This code was used to move a database in Word files into a more structured form. It has functions that look for the specific pattern and apply a cleanup flow.
- Pandas
- docx2txt
- re
Initially there was a database of users in many .docx files. The records had the following pattern:
Claim Number: S0M3C0D3C3Details
Claim Number Cross Reference:
Name: PEDRO I PEREZ
Birth Date: 05/24/1949
Date of Death:
Sex: M
Address: 12345 112TH ST
JAMAICA, NY 12345-6789
Most recent State: NY (33)
Most recent County: QUEENS (590)
In the main function you enter the path to a folder containing all .docx files.
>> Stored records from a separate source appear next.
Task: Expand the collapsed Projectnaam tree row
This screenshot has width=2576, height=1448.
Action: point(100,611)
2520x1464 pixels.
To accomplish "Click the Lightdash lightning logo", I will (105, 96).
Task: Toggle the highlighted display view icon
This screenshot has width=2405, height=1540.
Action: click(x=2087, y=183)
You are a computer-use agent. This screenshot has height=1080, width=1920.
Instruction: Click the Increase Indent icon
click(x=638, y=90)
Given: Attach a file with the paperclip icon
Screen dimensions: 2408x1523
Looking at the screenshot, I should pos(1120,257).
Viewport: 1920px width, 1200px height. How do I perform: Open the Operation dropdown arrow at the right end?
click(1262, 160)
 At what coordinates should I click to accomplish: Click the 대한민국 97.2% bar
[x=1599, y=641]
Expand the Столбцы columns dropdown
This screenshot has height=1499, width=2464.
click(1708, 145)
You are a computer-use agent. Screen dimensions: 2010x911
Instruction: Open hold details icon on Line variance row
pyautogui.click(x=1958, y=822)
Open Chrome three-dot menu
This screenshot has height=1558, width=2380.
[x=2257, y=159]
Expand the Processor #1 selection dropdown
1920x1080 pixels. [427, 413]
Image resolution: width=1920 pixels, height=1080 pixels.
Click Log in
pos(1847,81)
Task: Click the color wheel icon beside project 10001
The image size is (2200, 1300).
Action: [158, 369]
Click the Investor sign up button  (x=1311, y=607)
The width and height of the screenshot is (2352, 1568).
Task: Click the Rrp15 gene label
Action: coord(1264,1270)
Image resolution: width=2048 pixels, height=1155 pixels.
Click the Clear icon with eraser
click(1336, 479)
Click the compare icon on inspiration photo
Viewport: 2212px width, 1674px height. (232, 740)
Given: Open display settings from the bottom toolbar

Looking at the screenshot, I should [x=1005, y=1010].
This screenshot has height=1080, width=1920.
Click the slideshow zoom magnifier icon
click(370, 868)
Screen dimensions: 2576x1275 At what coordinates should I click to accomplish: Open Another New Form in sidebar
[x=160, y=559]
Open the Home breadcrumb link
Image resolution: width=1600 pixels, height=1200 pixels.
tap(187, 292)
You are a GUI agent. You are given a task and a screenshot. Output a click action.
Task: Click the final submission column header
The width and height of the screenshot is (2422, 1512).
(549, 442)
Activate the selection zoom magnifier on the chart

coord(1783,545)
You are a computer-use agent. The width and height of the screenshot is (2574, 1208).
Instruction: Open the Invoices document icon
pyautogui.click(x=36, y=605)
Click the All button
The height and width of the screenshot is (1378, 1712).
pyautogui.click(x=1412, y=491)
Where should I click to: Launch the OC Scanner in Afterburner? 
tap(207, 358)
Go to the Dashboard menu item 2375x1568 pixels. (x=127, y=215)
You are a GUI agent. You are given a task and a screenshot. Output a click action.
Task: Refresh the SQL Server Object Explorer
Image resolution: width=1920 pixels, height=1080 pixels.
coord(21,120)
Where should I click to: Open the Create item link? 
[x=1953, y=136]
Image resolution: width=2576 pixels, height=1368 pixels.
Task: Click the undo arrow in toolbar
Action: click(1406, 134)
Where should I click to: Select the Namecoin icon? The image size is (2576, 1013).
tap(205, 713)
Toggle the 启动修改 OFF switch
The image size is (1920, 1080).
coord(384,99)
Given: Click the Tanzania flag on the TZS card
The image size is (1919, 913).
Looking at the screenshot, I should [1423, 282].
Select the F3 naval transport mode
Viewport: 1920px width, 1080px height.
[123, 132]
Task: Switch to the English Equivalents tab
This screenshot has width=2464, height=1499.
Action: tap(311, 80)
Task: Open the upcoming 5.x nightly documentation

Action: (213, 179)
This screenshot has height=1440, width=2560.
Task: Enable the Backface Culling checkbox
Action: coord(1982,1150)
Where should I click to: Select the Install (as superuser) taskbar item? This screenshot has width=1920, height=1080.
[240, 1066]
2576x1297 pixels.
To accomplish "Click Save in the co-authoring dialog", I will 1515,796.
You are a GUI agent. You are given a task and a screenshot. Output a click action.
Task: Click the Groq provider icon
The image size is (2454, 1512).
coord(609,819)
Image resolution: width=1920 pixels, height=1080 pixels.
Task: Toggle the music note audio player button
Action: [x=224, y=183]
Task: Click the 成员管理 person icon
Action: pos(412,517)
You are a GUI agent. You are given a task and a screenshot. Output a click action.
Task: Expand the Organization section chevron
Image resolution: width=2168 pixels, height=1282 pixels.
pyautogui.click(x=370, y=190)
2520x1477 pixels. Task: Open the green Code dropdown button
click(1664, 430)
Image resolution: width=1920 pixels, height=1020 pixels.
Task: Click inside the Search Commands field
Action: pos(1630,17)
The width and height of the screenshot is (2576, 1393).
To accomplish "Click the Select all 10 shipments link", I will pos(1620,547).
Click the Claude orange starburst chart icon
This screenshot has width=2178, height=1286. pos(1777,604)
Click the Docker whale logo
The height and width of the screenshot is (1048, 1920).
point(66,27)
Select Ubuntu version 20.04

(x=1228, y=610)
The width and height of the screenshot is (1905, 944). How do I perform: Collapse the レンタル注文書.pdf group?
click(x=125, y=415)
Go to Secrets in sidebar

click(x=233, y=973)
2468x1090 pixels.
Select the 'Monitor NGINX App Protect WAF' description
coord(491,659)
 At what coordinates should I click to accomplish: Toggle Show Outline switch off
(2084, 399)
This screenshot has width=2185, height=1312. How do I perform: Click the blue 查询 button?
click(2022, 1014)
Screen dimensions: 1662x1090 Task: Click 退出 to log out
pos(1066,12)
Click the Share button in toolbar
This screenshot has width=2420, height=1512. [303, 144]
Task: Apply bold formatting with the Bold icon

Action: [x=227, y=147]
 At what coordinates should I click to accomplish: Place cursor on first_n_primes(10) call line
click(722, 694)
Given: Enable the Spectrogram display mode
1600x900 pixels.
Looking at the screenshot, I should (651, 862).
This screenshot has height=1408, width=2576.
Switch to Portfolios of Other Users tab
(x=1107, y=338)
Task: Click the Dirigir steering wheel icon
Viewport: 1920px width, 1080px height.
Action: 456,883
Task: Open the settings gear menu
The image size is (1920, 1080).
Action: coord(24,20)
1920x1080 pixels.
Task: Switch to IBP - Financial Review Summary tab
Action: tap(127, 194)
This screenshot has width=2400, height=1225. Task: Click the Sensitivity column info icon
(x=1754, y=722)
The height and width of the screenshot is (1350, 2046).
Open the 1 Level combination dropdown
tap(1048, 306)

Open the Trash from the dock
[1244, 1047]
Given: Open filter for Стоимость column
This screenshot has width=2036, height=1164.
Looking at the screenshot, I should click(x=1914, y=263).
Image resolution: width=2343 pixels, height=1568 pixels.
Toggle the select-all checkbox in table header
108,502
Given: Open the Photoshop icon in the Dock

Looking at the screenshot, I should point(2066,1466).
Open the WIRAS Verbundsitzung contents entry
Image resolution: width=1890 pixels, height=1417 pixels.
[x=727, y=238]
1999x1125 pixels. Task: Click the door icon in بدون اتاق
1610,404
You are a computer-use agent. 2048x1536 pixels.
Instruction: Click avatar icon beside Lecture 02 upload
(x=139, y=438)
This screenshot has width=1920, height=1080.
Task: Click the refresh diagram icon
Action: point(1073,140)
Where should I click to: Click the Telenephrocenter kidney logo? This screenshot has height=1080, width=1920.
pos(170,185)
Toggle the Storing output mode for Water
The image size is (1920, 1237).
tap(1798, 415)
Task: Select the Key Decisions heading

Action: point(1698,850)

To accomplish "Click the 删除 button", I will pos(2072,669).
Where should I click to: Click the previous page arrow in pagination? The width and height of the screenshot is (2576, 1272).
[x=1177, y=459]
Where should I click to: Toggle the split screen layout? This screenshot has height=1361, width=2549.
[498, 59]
The main() function applies the workflow for reading all documents in path. Here, the function leer_documento() saves the information of the .docx file in a string and looks for a regex pattern to save the information in dictionary groups and converts it into a Pandas DataFrame.
With all records stored in a Pandas DataFrame, a cleanup workflow is executed. This consists of:
- Removes blanks at the beginning and end of each record.
- Separate the ClaimNumber columns into two desired codes: Code1 and Code2.
- Separate the Address column into Address, county, state and zip code.
- Remove unwanted strings written by people in .docx files as: "Paso", "Roll", etc
With our database in a Pandas Dataframe, it is saved in a .csv file and in a .xlsx file with guardar() function.
In minutes, we converted a customer database distributed in 206 .docx files to +60k clean and structured records. After using this code, it was easier to enrich the database and store it in MySQL to optimize the company's workflows.